Though we can use the clustering straightway, you will see that your clusters will not be in good shape as YearlyIncome is not normalized. To accomplish the uniformity, we can use Normalized Data control as Zscore as the transformation function. With that, you are ready to perform clustering techniques.
In Clustering in Azure Machine Learning, we are introducing two new components that were not introduced before. Those two controls are K-Means Clustering and Train Clustering Model. There are connected to the Normalized Data control set as shown in the above figure.
Let us see how we can configure, these controls. First, we will start with K-Means Clustering.
K-Means Clustering
As indicated before, Azure Machine learning supports only K-Means clustering and there are a few configurations to be done as shown below.
In the K-Means clustering, there are two types of trainer mode, Single Parameter and Range Parameter. The Single parameter is used if you know your parameters. The range Parameter option is used along with the Sweep Clustering control that will be discussed later. The number of centroids is an important parameter in clustering that will define how many clusters you will get. This value is by default is set to two and if you set this to a large value, it does not guarantee that you will get the clusters. Two types of distance measures are Euclidean and Cosine.
Train Clustering Model
In the train clustering model, you can choose the columns that are required for the cluster. This means that you do not have to use Select Columns in Dataset control though we have used it as a practice. Following is the cluster graph that shows these there is less discrimination between these clusters.
With these two configurations, you are done with the modeling of K-Means Clustering in Azure Machine Learning. Since this an unsupervised training, evaluation of the clustering is not possible as classification or regression. The next task is to allocate different data points to the derived clusters.
Assign Data to Clusters
In this exercise, we need a data source. It can be the same data source that we used before or a different data source. To simulate the real-world scenario, let us use a different dataset.

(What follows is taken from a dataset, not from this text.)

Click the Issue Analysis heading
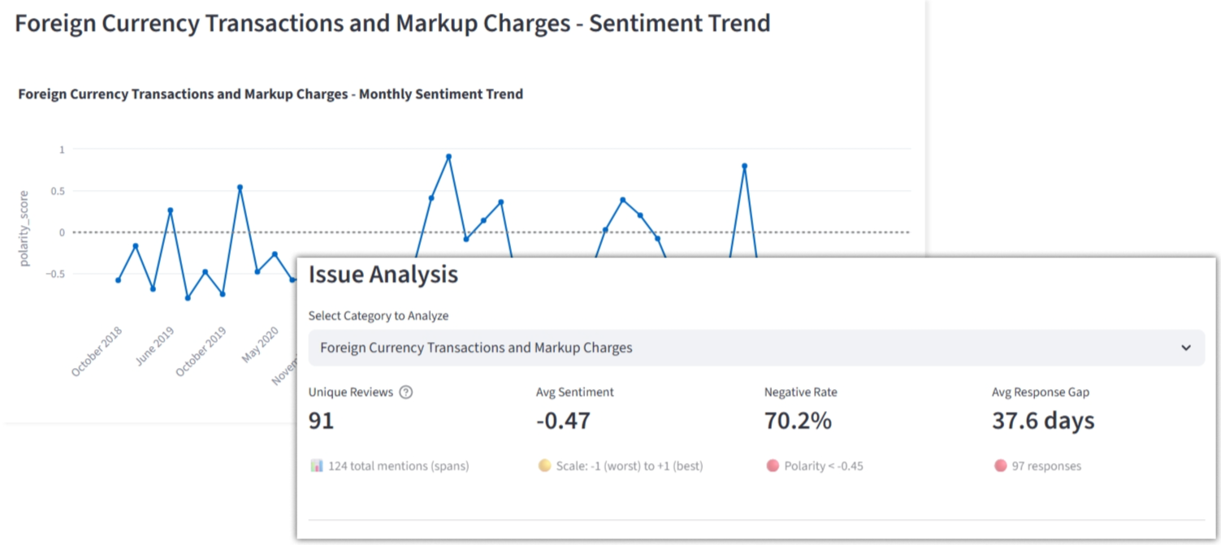Image resolution: width=1221 pixels, height=545 pixels. (383, 275)
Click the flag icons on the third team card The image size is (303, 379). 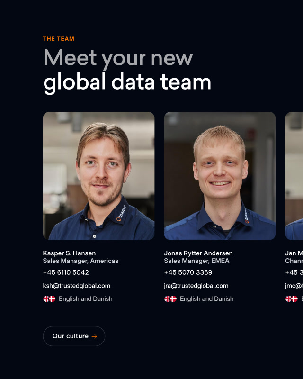coord(292,299)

Assign Data to Clusters control does not have any configurations. This control simply joins the data set with the trained model. To visualize the cluster data, you need to use the Convert to Dataset control. From the Covert to DataSet control, you can view the Cluster assignments and distance to each cluster as shown in the below figure.
If you further analyze the above data output, you will see that the relevant customer or the record is assigned to the closest cluster.
In a practical situation, we would like to see the output as the contact details of customers rather than the model parameters such as name, address, email address and phone number. It is much prettier if you can concatenate names and addresses into a single column rather than displaying them in separate columns. Since there is no inbuilt technique to concatenate in Azure Machine learning, you can write a python script. Please note that third-party controls are available and you find them with a simple google search.
Following is the python code that can be used in the Execute Python Script Control.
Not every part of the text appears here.